As the two futures begin to tie in together very nicely, West's narrative choice becomes quite admirable. Many of the same major events are present in both of Addie's potential futures, but her role in them and how they affect her varies drastically. At certain points throughout the novel, Addie witnesses the same events from both sides — living life in the Compound and living as a Norm. It's fascinating to see how this one choice in where she lives has a ripple effect in how Addie experiences everything else.
In many ways, Pivot Point reads like a work of contemporary fiction. The struggles Addie and her friends face are not very paranormal in nature. They're mostly very relatable day-to-day issues that readers in general can empathize with — first love, new and old friendships, figuring out where to find a sense of belonging.
West takes Pivot Point to the next level, however, by adding philosophical and thought-provoking issues related to the “realness” of Addie’s visions to the mix. From the beginning, Addie admits that she cannot stand Bobby, another Para, because when she Searched a potential date with him, he assaulted her. Even with Laila telling Addie that event did not happen in real life, because Addie ultimately decided to not go on the date, that doesn't make the event any less real to Addie. I'd go so far as to argue that Addie's six-week futures in the Compound and among the Norms are real. Whether they happen in "reality" as others know it isn't as relevant as how Addie feels about the events. Trevor says it best when he asks Addie:
"Have you ever thought about that before? What if now, this very moment, isn't set in stone. What if you're just seeing a vision of what could have been?"
"I think about that all the time." I run my hand over his chest. He feels so real.
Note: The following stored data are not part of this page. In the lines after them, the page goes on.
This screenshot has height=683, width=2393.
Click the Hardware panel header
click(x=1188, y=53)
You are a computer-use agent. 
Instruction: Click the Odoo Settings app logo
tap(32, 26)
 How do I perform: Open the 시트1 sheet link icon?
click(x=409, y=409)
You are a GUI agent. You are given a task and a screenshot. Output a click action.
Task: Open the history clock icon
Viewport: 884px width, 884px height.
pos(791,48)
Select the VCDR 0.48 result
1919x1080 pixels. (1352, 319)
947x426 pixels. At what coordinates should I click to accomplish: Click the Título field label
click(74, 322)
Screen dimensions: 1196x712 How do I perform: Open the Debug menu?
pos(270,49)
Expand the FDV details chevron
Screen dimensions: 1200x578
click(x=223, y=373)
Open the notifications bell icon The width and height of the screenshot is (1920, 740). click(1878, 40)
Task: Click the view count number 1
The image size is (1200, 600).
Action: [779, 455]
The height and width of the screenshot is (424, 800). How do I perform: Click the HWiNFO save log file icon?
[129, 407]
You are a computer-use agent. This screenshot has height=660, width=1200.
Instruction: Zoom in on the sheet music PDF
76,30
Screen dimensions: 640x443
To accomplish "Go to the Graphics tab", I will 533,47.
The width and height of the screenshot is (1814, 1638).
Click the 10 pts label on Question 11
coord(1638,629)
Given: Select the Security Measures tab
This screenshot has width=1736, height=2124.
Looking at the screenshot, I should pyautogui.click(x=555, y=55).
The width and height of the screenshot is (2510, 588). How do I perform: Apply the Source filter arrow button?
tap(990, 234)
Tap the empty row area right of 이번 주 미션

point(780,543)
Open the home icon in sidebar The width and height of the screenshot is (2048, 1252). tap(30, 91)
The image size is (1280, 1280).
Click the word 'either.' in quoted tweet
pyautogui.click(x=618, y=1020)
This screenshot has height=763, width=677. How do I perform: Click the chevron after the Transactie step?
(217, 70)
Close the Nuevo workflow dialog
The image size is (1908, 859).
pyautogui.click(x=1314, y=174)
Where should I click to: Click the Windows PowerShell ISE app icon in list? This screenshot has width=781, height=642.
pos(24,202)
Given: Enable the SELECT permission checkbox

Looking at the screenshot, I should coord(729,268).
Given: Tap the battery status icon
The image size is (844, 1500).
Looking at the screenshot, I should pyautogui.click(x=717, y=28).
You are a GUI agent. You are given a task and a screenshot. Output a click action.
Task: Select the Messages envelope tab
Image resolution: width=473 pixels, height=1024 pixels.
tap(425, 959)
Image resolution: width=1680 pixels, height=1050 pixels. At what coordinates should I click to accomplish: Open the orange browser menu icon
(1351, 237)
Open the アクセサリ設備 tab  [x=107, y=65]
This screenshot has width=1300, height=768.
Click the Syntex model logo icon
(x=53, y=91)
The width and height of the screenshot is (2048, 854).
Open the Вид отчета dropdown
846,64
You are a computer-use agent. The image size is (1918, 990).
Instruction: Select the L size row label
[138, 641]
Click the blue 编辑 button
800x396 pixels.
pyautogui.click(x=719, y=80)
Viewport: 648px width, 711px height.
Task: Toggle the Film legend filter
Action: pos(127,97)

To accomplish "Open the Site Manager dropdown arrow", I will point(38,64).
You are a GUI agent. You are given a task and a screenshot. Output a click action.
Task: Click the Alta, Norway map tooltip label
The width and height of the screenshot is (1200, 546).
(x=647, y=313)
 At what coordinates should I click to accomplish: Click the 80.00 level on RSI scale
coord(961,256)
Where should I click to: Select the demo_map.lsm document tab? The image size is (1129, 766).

Simply because one future is not able to come to fruition in our linear-based world, does that mean it ceases to exist? West tackles the issue of alternate realities in a refreshing new way, and I thoroughly enjoyed examining the implications of multiple realities along with Addie.
Once the conflict ceases to be Addie's internal struggle, Pivot Point does lose a bit of steam. The external villains are not well-defined, and the major conflict presented at the end of the novel just didn't seem very plausible. Honestly, after the self-doubt, questioning, and gradual building up to an understanding of herself and her desires, the other conflicts feel a bit forced.
Overall, I found myself to be quite impressed by West’s debut. Well-written, well-imagined, and compulsively readable, its issues are few and far between. West presents an interesting portrait of superhuman abilities, where the focus isn’t so much on the abilities as on how people choose to live their lives both with and without them. I will definitely be staying around to read the sequel.